What this task involves:
Locate each line of the material that contains "agent", then return it.
────────────────────
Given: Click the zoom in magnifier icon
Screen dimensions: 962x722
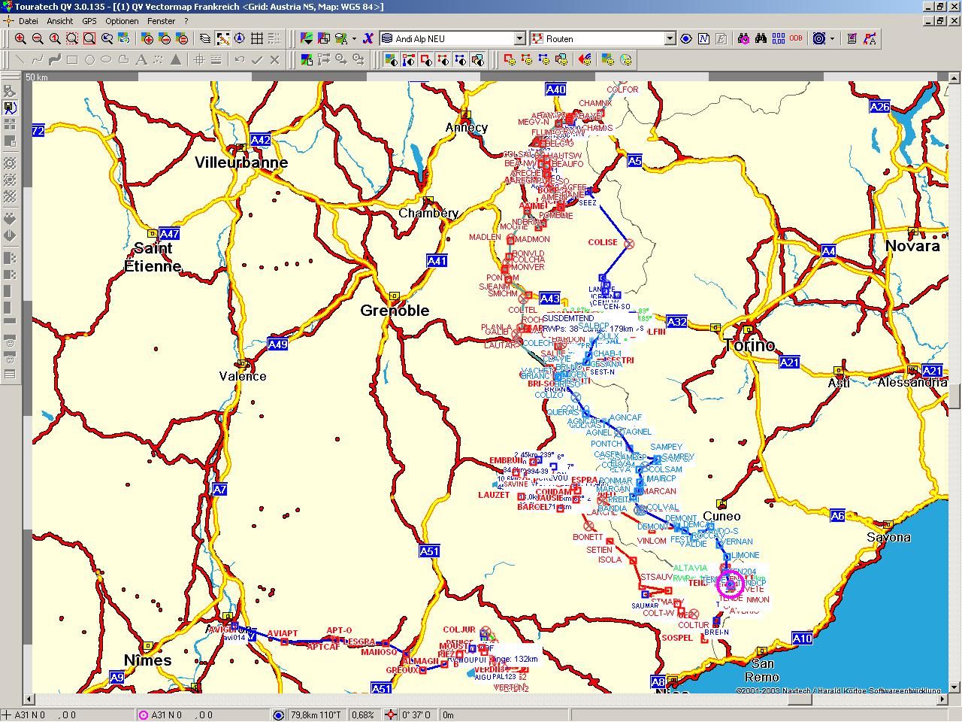Looking at the screenshot, I should click(x=20, y=39).
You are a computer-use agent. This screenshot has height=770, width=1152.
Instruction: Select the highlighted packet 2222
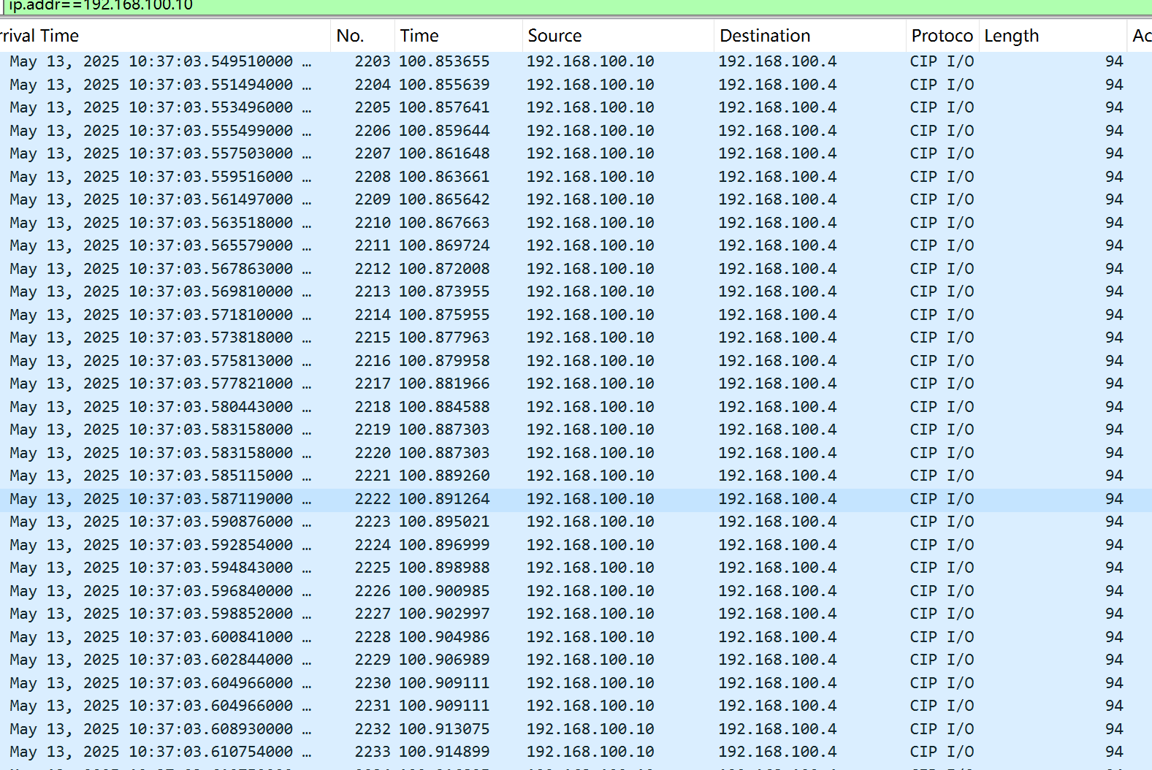pos(373,499)
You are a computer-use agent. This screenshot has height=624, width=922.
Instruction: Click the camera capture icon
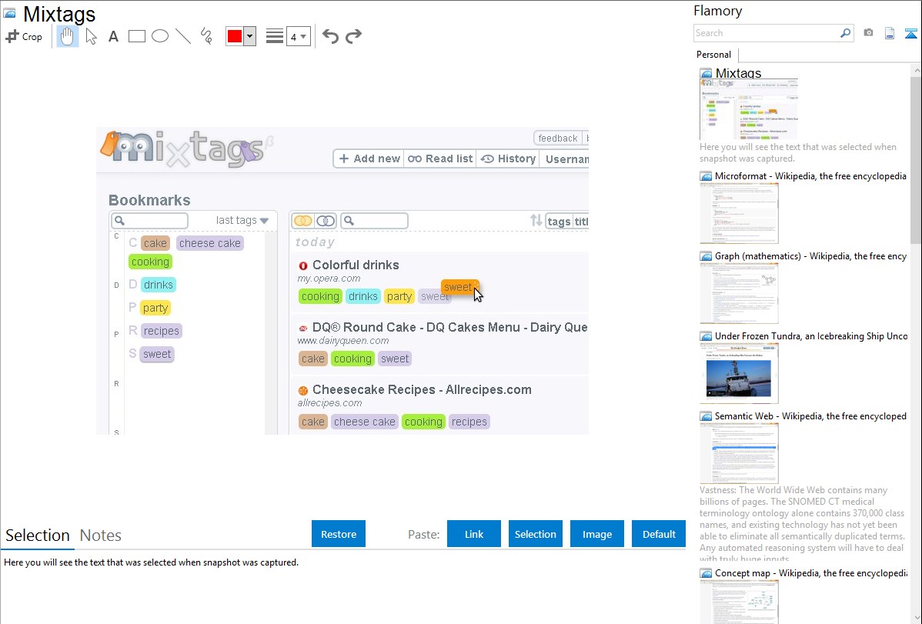point(868,33)
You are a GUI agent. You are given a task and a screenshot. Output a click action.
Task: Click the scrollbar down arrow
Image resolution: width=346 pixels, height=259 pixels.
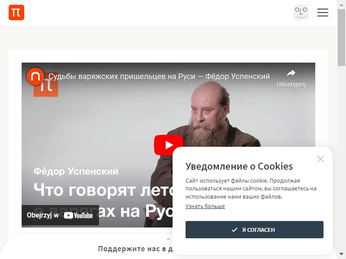tap(342, 255)
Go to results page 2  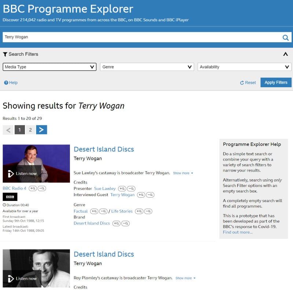coord(30,130)
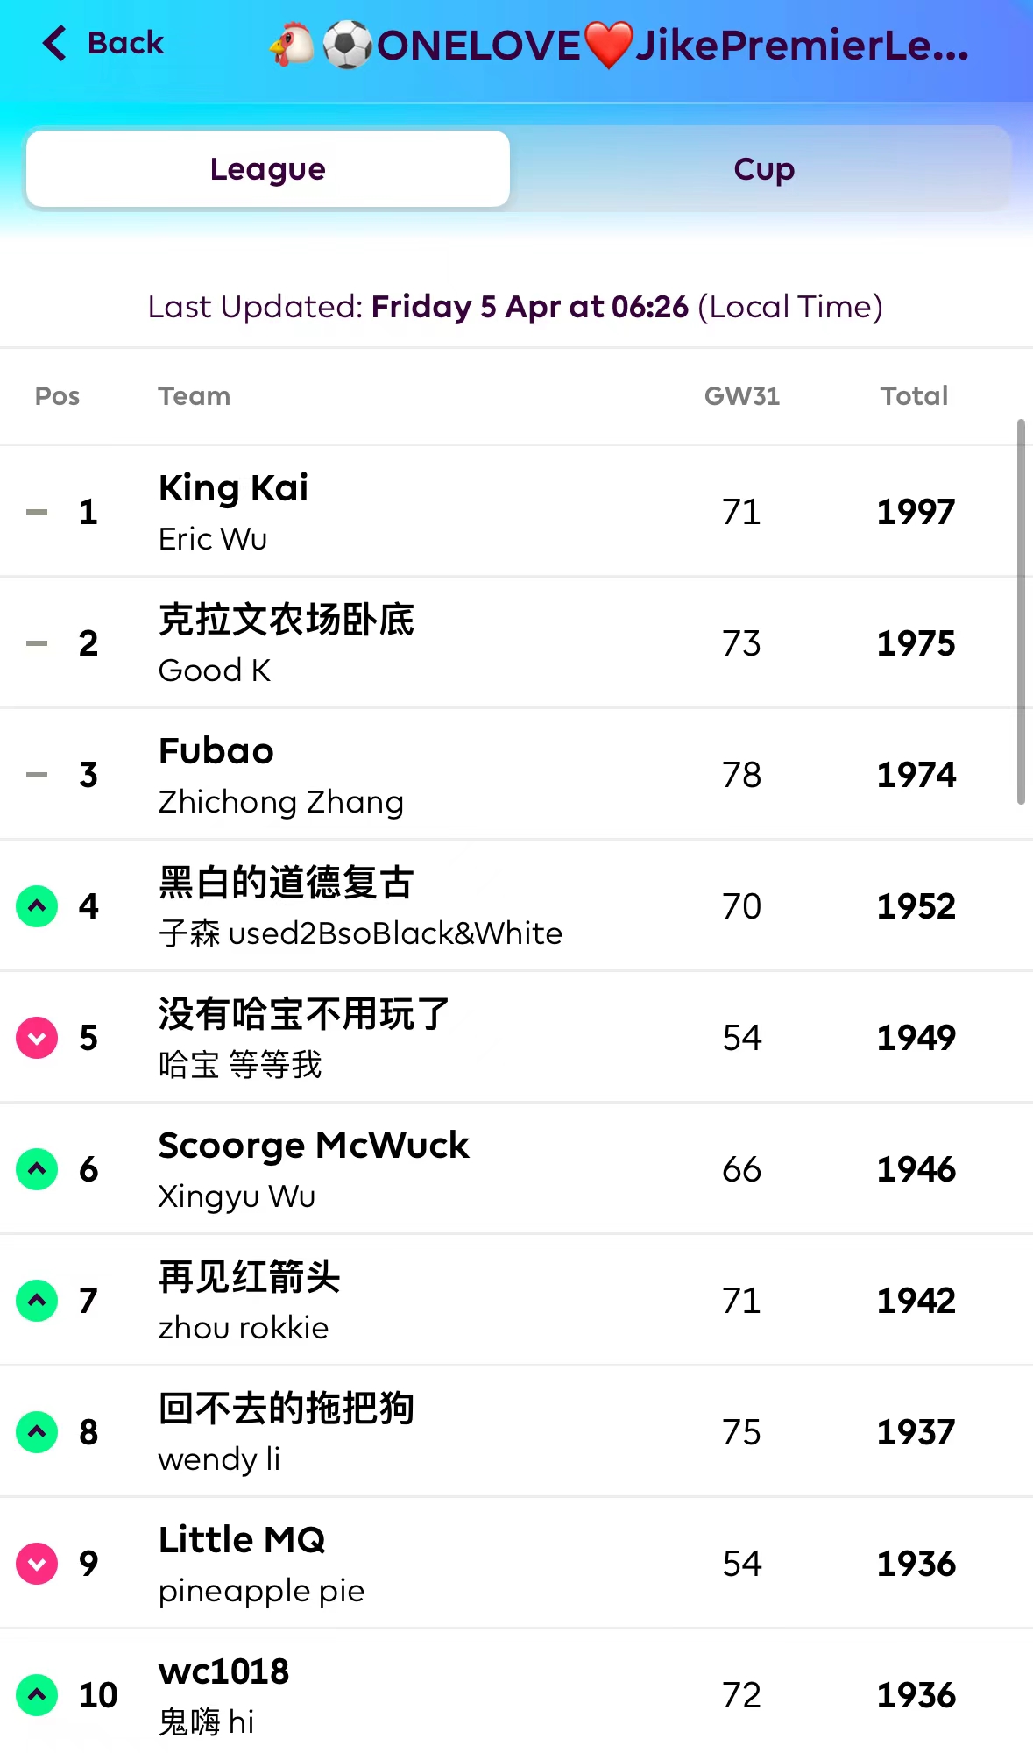Click the green up arrow beside position 4
This screenshot has width=1033, height=1753.
37,906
────────────────────
Answer below:
You are a computer-use agent. This screenshot has height=770, width=1152.
You are a computer-use agent. This screenshot has height=624, width=922.
You are a GUI agent. You are given a task and a screenshot. Output a click action.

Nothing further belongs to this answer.